Acting Solicitor General, Neal Katyal, filed a brief with the Supreme Court last week, asking the Court to vacate the 2nd Circuit's ruling in American Electric Power v. Connecticut, and to remand the case for reconsideration in light of the EPA's progress in implementing greenhouse gas regulations. The move reportedly surprised the plaintiffs and environmental groups who were hoping for the Obama administration's support in the case, which seeks to impose an injunction on six of the largest carbon emitters in the country.

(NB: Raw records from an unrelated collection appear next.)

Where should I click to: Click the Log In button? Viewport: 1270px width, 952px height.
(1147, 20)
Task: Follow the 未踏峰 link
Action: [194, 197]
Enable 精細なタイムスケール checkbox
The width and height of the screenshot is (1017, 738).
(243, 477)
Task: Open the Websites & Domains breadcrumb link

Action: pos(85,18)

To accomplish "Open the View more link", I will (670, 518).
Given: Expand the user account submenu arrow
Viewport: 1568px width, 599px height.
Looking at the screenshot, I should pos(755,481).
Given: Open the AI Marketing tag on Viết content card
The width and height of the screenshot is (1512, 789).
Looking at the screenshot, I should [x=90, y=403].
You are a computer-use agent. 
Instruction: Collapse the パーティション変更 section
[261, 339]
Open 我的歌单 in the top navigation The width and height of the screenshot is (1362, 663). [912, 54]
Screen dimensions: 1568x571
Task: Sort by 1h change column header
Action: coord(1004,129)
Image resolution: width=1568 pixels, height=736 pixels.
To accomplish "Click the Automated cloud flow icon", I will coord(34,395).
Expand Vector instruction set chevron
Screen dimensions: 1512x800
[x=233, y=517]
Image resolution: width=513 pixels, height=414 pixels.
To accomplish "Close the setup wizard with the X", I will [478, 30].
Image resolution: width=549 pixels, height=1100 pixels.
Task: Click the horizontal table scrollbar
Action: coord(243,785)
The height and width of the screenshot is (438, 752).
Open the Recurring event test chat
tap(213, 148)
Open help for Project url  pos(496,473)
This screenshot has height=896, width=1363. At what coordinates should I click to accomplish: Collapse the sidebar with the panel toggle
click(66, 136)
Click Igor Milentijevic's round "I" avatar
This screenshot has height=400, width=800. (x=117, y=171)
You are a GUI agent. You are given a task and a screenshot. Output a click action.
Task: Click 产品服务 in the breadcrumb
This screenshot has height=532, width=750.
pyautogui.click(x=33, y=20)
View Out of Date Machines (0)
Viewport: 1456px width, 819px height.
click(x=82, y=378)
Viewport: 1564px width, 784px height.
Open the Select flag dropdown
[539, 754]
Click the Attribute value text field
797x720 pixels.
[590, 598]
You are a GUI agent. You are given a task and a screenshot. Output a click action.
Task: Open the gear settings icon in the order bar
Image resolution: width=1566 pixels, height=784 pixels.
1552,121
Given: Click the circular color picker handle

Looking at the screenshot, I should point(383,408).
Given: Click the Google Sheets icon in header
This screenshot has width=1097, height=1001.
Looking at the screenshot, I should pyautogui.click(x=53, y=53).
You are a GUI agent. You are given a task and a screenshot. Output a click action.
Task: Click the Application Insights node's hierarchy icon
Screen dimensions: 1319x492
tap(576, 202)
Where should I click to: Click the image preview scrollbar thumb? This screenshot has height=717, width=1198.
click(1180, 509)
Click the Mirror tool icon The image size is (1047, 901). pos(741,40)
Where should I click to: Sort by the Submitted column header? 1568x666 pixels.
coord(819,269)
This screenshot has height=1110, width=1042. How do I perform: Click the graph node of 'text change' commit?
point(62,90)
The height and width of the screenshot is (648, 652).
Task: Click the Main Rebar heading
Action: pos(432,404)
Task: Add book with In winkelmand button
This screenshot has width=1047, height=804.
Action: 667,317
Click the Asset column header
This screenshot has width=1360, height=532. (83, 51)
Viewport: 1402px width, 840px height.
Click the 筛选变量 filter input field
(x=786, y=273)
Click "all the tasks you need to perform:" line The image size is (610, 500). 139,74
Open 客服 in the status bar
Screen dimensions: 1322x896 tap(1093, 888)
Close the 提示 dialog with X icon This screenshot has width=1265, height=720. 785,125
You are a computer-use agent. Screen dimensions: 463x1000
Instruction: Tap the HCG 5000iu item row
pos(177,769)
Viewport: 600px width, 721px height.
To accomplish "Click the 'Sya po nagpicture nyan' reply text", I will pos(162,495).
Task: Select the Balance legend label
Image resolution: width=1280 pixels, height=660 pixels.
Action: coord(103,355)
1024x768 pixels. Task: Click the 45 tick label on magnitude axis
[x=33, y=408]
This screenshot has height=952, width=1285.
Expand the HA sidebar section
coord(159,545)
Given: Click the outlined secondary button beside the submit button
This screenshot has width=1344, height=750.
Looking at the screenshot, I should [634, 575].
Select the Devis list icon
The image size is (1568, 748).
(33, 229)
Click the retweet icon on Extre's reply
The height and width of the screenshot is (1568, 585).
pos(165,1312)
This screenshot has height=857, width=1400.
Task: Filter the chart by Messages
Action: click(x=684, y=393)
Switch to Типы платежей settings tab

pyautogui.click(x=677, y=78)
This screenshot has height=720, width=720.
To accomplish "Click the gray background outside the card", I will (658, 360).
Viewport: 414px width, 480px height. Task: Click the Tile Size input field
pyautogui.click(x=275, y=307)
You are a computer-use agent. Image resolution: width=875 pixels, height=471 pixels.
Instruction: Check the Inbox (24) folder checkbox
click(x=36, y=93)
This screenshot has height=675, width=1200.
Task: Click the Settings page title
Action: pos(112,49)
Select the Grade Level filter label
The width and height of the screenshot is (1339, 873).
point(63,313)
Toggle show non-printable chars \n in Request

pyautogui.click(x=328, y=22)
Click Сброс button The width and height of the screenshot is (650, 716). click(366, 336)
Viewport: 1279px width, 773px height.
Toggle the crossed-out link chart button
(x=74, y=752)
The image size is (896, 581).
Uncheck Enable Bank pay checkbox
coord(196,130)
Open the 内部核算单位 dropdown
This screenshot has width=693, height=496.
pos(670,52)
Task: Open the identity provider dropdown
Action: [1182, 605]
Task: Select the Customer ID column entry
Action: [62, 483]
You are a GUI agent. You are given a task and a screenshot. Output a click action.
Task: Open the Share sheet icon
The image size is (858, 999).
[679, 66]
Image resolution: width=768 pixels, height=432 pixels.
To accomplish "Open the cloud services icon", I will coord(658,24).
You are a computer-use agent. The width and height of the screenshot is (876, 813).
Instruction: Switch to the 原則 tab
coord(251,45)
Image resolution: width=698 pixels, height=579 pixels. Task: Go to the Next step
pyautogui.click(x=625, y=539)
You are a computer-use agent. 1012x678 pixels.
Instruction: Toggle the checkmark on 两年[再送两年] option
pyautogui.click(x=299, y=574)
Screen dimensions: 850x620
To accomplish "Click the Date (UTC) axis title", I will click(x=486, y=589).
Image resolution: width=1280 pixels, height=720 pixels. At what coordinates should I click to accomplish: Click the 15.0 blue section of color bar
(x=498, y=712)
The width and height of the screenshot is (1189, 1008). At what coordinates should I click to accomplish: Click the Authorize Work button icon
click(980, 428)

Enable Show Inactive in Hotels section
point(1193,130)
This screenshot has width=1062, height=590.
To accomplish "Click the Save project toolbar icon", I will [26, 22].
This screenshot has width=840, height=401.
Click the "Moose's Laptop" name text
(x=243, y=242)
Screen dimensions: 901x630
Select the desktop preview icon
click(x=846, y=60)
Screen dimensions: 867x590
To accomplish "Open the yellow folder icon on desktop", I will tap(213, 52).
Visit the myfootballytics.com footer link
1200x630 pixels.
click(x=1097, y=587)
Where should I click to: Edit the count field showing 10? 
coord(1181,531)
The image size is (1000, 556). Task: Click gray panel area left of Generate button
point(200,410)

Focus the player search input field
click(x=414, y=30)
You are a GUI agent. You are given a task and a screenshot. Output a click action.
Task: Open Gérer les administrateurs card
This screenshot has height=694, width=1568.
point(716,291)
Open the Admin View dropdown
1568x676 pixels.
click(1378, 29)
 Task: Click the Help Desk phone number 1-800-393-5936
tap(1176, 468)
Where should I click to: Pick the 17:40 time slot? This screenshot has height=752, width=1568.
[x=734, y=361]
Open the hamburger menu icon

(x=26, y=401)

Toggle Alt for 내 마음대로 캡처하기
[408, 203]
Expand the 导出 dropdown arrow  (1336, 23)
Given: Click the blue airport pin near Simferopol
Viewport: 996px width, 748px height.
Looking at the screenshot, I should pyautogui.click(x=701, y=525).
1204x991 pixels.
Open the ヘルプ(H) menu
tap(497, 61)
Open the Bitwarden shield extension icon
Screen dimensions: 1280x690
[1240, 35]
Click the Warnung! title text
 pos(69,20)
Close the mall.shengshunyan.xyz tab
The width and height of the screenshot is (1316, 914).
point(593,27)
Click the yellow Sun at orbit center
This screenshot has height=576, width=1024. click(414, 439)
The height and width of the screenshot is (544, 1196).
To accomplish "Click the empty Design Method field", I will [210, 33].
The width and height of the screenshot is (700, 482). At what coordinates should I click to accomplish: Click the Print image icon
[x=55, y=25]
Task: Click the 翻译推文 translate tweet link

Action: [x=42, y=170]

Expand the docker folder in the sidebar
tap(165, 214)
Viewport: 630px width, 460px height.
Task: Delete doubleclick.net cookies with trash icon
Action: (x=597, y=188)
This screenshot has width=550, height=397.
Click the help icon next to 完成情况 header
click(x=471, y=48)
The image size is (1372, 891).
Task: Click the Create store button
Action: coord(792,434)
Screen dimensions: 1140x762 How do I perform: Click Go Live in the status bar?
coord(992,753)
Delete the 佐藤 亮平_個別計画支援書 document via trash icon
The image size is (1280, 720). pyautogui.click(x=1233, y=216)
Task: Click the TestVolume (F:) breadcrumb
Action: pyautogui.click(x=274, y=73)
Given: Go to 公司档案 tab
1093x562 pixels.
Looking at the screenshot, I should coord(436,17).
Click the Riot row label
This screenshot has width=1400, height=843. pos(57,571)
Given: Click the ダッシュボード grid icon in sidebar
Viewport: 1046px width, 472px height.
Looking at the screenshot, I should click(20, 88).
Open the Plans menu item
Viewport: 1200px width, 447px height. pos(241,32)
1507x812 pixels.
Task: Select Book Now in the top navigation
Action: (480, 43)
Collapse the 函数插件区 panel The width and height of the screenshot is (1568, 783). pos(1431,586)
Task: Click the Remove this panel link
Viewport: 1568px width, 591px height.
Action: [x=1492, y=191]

AEP v. Conn. is a nuisance lawsuit brought by eight states, three non-profit land trusts, and New York City against a handful of the largest power producers in the country. The plaintiffs have asked the courts to impose an injunction on the defendants to restrict their carbon emissions. As previously blogged, the case was initially dismissed by the Southern District of New York on political question grounds, but reinstated by the Second Circuit last fall.
Similar cases have been filed in the 4th, 5th, and 9th Circuits. In July, the 4th Circuit reversed a district court decision requiring the immediate installation of emission control equipment at four power plants in Alabama and Tennessee, and ordered the district court to dismiss the case for essentially the same reasons argued by the Solicitor General in AEP v. Conn. In the 5th Circuit, an initial decision to reinstate a climate change case was vacated on highly unusual procedural grounds as we explained here. The 9th Circuit has not yet ruled on the Northern District of California's dismissal of similar claims in Native Village of Kivalina v. ExxonMobil Corp.